- **Your task**: Reproduce the listing below in full, switching every occurrence of "dropdown" to "drop-down" and leaving all other text unchanged.

____ Entries provided

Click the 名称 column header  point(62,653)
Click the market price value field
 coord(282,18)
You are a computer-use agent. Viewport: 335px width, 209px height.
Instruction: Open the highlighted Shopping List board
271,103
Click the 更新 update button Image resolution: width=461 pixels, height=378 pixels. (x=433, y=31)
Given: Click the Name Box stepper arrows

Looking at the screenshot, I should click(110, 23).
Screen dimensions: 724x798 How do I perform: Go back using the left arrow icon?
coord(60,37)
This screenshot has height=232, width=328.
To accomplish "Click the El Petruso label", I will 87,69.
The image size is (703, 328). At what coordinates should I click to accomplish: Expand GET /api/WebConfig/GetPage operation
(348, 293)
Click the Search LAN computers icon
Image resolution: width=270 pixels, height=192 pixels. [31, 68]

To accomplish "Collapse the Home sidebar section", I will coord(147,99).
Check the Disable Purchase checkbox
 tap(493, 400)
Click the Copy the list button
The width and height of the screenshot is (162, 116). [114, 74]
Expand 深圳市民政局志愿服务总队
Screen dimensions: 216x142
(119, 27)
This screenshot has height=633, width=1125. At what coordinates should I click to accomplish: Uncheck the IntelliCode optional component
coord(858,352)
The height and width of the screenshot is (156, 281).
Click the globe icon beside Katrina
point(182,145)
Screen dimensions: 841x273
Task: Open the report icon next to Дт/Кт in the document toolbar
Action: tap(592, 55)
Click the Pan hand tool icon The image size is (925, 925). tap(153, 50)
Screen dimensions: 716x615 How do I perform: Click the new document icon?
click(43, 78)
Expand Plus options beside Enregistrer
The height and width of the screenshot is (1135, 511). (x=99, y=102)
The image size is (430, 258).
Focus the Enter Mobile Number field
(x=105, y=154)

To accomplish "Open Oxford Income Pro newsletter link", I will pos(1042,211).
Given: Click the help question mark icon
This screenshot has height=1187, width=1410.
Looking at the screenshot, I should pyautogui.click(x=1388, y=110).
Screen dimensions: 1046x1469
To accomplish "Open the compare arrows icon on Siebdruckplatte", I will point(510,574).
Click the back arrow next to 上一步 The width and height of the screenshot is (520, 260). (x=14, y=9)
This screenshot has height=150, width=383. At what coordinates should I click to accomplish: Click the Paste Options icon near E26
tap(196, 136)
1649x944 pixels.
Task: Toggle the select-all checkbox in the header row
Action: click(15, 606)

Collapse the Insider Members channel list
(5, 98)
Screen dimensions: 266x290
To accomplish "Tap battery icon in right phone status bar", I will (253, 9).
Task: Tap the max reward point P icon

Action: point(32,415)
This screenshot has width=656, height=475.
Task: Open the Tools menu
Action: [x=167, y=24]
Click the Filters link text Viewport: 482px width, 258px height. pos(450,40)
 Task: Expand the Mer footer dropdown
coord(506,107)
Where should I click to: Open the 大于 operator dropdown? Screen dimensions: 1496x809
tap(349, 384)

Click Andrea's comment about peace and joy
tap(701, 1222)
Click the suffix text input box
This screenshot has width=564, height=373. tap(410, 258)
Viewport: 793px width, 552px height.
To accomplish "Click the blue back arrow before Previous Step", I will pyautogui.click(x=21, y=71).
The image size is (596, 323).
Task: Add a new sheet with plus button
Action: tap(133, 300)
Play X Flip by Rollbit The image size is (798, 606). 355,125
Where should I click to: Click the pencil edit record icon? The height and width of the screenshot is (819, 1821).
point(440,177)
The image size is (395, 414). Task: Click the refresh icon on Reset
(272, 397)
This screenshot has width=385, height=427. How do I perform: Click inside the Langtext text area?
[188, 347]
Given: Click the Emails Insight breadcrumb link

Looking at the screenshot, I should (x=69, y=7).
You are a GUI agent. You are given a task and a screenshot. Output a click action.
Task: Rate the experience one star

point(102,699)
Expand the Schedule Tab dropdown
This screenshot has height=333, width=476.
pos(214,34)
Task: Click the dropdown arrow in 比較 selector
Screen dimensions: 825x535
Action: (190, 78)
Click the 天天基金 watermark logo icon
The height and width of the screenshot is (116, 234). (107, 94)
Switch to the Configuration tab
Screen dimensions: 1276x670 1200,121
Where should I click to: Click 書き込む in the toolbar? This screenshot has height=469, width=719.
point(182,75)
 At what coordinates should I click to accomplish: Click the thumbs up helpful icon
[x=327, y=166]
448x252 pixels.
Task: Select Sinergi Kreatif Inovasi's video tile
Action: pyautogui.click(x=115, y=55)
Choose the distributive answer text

________

- **Finished answer**:
Click the 名称 column header  point(62,653)
Click the market price value field
 coord(282,18)
You are a computer-use agent. Viewport: 335px width, 209px height.
Instruction: Open the highlighted Shopping List board
271,103
Click the 更新 update button Image resolution: width=461 pixels, height=378 pixels. (x=433, y=31)
Given: Click the Name Box stepper arrows

Looking at the screenshot, I should click(110, 23).
Screen dimensions: 724x798 How do I perform: Go back using the left arrow icon?
coord(60,37)
This screenshot has height=232, width=328.
To accomplish "Click the El Petruso label", I will 87,69.
The image size is (703, 328). At what coordinates should I click to accomplish: Expand GET /api/WebConfig/GetPage operation
(348, 293)
Click the Search LAN computers icon
Image resolution: width=270 pixels, height=192 pixels. [31, 68]

To accomplish "Collapse the Home sidebar section", I will coord(147,99).
Check the Disable Purchase checkbox
 tap(493, 400)
Click the Copy the list button
The width and height of the screenshot is (162, 116). [114, 74]
Expand 深圳市民政局志愿服务总队
Screen dimensions: 216x142
(119, 27)
This screenshot has height=633, width=1125. At what coordinates should I click to accomplish: Uncheck the IntelliCode optional component
coord(858,352)
The height and width of the screenshot is (156, 281).
Click the globe icon beside Katrina
point(182,145)
Screen dimensions: 841x273
Task: Open the report icon next to Дт/Кт in the document toolbar
Action: tap(592, 55)
Click the Pan hand tool icon The image size is (925, 925). tap(153, 50)
Screen dimensions: 716x615 How do I perform: Click the new document icon?
click(43, 78)
Expand Plus options beside Enregistrer
The height and width of the screenshot is (1135, 511). (x=99, y=102)
The image size is (430, 258).
Focus the Enter Mobile Number field
(x=105, y=154)

To accomplish "Open Oxford Income Pro newsletter link", I will pos(1042,211).
Given: Click the help question mark icon
This screenshot has height=1187, width=1410.
Looking at the screenshot, I should pyautogui.click(x=1388, y=110).
Screen dimensions: 1046x1469
To accomplish "Open the compare arrows icon on Siebdruckplatte", I will point(510,574).
Click the back arrow next to 上一步 The width and height of the screenshot is (520, 260). (x=14, y=9)
This screenshot has height=150, width=383. At what coordinates should I click to accomplish: Click the Paste Options icon near E26
tap(196, 136)
1649x944 pixels.
Task: Toggle the select-all checkbox in the header row
Action: click(15, 606)

Collapse the Insider Members channel list
(5, 98)
Screen dimensions: 266x290
To accomplish "Tap battery icon in right phone status bar", I will (253, 9).
Task: Tap the max reward point P icon

Action: point(32,415)
This screenshot has width=656, height=475.
Task: Open the Tools menu
Action: [x=167, y=24]
Click the Filters link text Viewport: 482px width, 258px height. pos(450,40)
 Task: Expand the Mer footer drop-down
coord(506,107)
Where should I click to: Open the 大于 operator drop-down? Screen dimensions: 1496x809
tap(349, 384)

Click Andrea's comment about peace and joy
tap(701, 1222)
Click the suffix text input box
This screenshot has width=564, height=373. tap(410, 258)
Viewport: 793px width, 552px height.
To accomplish "Click the blue back arrow before Previous Step", I will pyautogui.click(x=21, y=71).
The image size is (596, 323).
Task: Add a new sheet with plus button
Action: tap(133, 300)
Play X Flip by Rollbit The image size is (798, 606). 355,125
Where should I click to: Click the pencil edit record icon? The height and width of the screenshot is (819, 1821).
point(440,177)
The image size is (395, 414). Task: Click the refresh icon on Reset
(272, 397)
This screenshot has width=385, height=427. How do I perform: Click inside the Langtext text area?
[188, 347]
Given: Click the Emails Insight breadcrumb link

Looking at the screenshot, I should (x=69, y=7).
You are a GUI agent. You are given a task and a screenshot. Output a click action.
Task: Rate the experience one star

point(102,699)
Expand the Schedule Tab drop-down
This screenshot has height=333, width=476.
pos(214,34)
Task: Click the drop-down arrow in 比較 selector
Screen dimensions: 825x535
Action: (190, 78)
Click the 天天基金 watermark logo icon
The height and width of the screenshot is (116, 234). (107, 94)
Switch to the Configuration tab
Screen dimensions: 1276x670 1200,121
Where should I click to: Click 書き込む in the toolbar? This screenshot has height=469, width=719.
point(182,75)
 At what coordinates should I click to accomplish: Click the thumbs up helpful icon
[x=327, y=166]
448x252 pixels.
Task: Select Sinergi Kreatif Inovasi's video tile
Action: pyautogui.click(x=115, y=55)
Choose the distributive answer text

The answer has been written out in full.